Rien de tout cela ne serait arrivé, cependant, sans une histoire d’amour. Je substituais depuis plusieurs mois déjà avec un gars sympa et fort bien fait de sa personne. Nous prenions réciproquement plaisir dans nos rôles sexuels et autres substituts matrimoniaux. Comme il était intelligent et lui-même pourvu d’un certain attrait pour l’allégorie -par son obstination à l’exclure- j’oubliais peu à peu la possibilité d’un malentendu. Je ne me rappelle plus précisément l’objet de la dispute. C’était à propos d’un ersatz de repas, je crois. Toujours est-il que j’ai fini la soirée dehors. Après dix minutes d’errance sur les trottoirs mouillés, je me suis décidée à rejoindre mes piliers de comptoir favoris. Je vous raconte ça, n’en prenez pas notes. C’est pour vous faire comprendre mon état d’esprit quand je suis rentrée dans ce bar. Ce n’est même pas un justificatif à mon acte. C’est ce qu’il s’est passé. J’y ai fait la connaissance de mon quidam avec qui je passais une soirée finalement pas si désagréable. Nous buvions un excellent vin, le temps passait, bienveillant.
« Mettez-vous à ma place ! » Voilà ce qu’il a dit, précisément. J’ai dis d’accord.

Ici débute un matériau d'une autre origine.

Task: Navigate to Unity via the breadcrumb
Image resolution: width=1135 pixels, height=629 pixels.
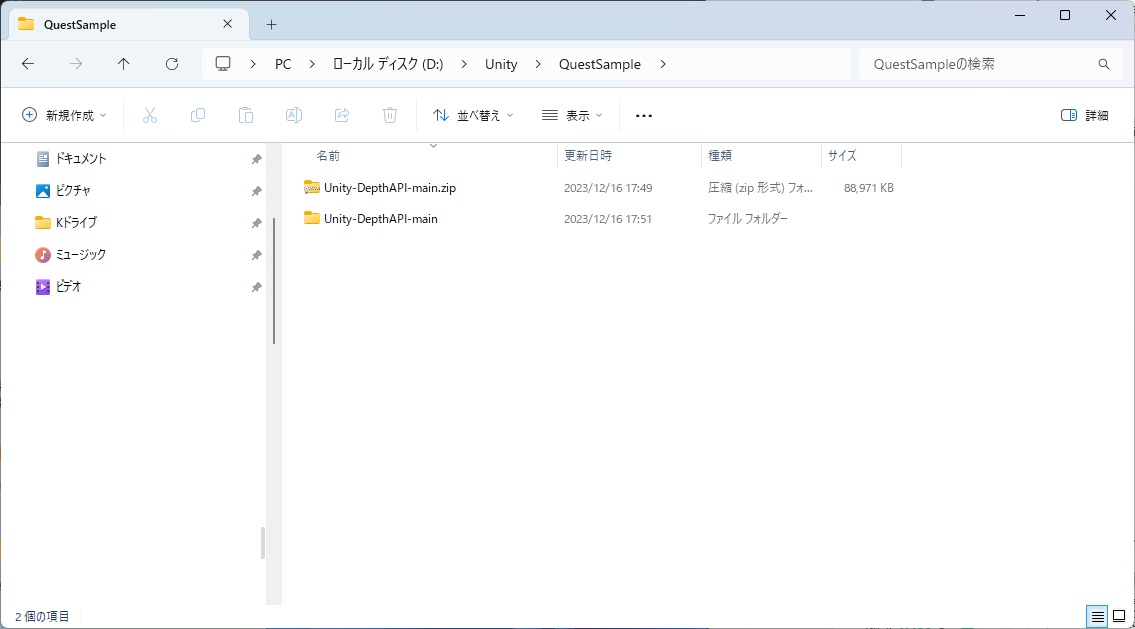Action: pos(500,63)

Le reste, les détails pratiques, ne nous ont pas pris plus que la nuit. Nous sommes entrés dans la vie de l’autre au petit matin. Et quelle vie ! Vous en conviendrez. J’aurais pu tomber plus mal. Souvent je me suis surprise à sourire de la perfection de l’incident. J’ai des instants d’humour avec la destinée à laquelle je ne crois pas. Et, tout de même, j’avoue avoir ressenti une sensation de sérénité inespérée. Je vivais l’idéal, pratiquement, objectivement et de tous points de vue. Cela suffisait à tout. Comme rien ne m’appartenait, rien n’était difficile. L’intégration fut instantanée. Sa femme, ses amis, ses collègues, ses enfants et même son chien n’y virent que du feu. Cela dura un certain temps.

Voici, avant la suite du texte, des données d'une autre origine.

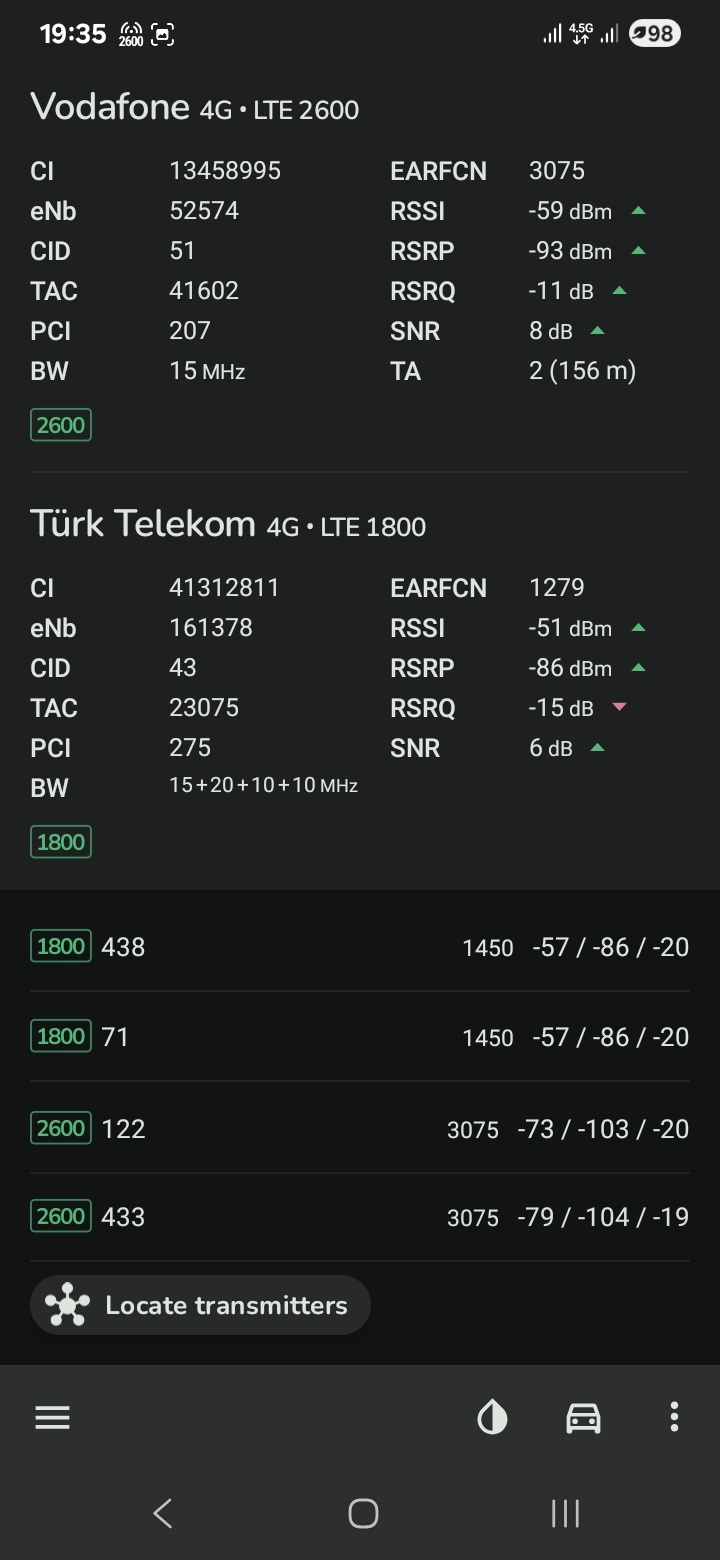Tap the Türk Telekom BW carrier aggregation value

[264, 785]
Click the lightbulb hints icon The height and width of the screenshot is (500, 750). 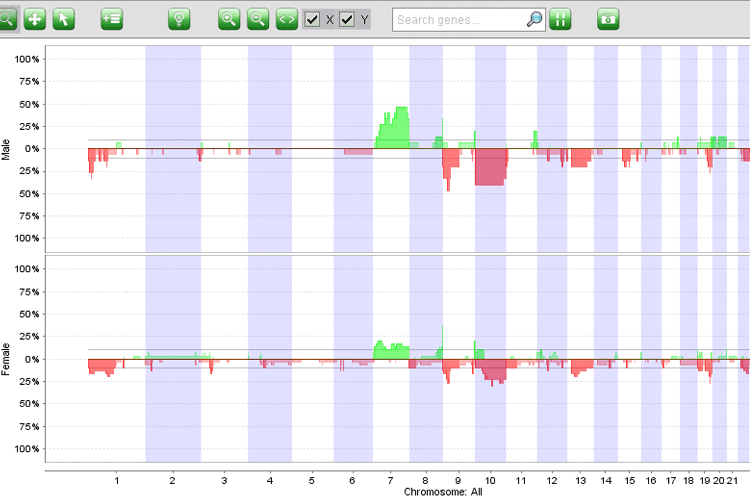179,19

Etait-ce trop facile, justement ? Avais-je pris goût à l’expérience du changement pour ne plus me contenter du résultat ? Je n’ai pas eu le temps d’y réfléchir alors, tant les vies ont défilé rapidement. Les opportunités surgissaient de toutes parts, je les saisissais, presque par réflexe. A cette époque j’étais prise dans l’acte travesti. Mes vies me prenaient tout mon temps, pour ainsi dire. C’est une richesse que je n’exploitais pas encore, je me contentais d’accumuler, facilement. Le nombre, le genre, les détails sont secondaires. Ce que devenaient ces existences après moi m’importe peu. Ce ne sont pas des graines que je semais. J’empruntais des chemins qui se poursuivaient après que je les eusse quitté. Je ne nie pas ma responsabilité propre, mais enfin, je la cerne de mes actes et de mon éthique. Il y avait somme toute assez peu de malhonnêteté dans tout ça. Entrer dans l’histoire d’un tueur n’a pas fait de moi une meurtrière, et je ne suis pas devenue chaste pendant mon ministère catholique. Je suis entièrement de cet avis : l’habit ne faisait pas de moi le moine.
Pour autant, j’ai toujours respecté mon humanité, quoiqu’on en dise. C’est ma plus grande réussite. Aujourd’hui je me suis retirée des affaires, bien sûr. Mais croyez-en mon expérience, c’est le moyen le plus facile pour faire carrière. Il apparaît maintenant évident que la sincérité avec laquelle j’ai mené tout ceci a grandement favorisé son développement. Je considère même qu’elle est condition. Je suis une idéaliste, voyez-vous.